What you should do:
Once you reach the line containing "Task: Click the" in the data below, restate each line word for word up to and including the one containing "The width and".

[[ Listed entries open ]]

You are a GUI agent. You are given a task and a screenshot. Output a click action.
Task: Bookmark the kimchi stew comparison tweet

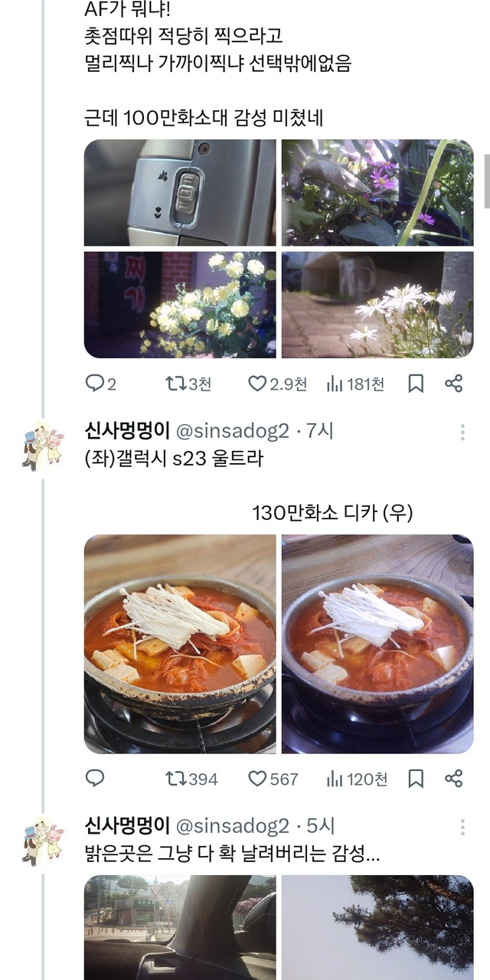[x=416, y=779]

[[ Listed entries closed ]]
[[ Listed entries open ]]

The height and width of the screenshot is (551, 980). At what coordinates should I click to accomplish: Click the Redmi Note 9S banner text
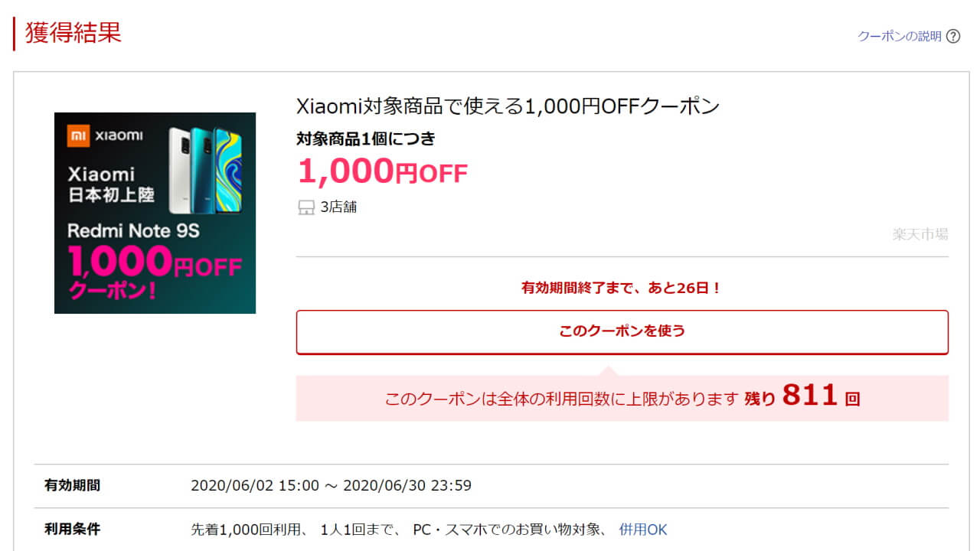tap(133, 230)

[[ Listed entries closed ]]
[[ Listed entries open ]]

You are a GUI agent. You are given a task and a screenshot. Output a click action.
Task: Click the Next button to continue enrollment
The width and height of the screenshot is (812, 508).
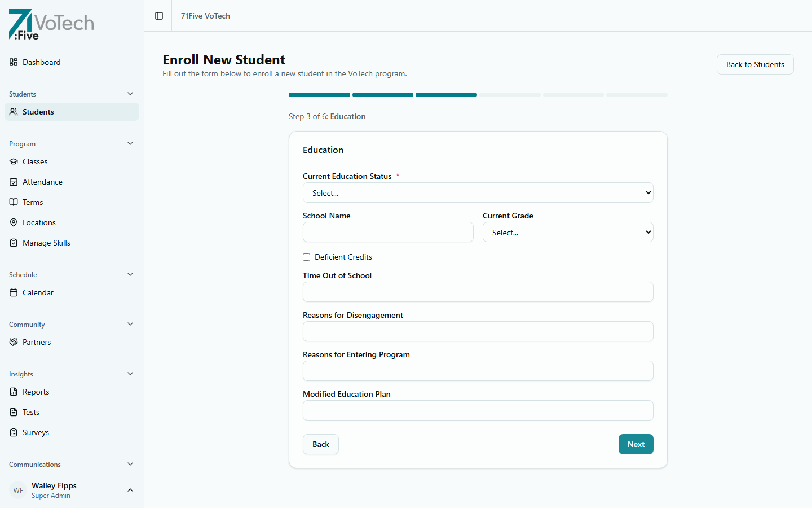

[[ Listed entries closed ]]

Output below:
Task: Click the Next button to continue enrollment
The width and height of the screenshot is (812, 508).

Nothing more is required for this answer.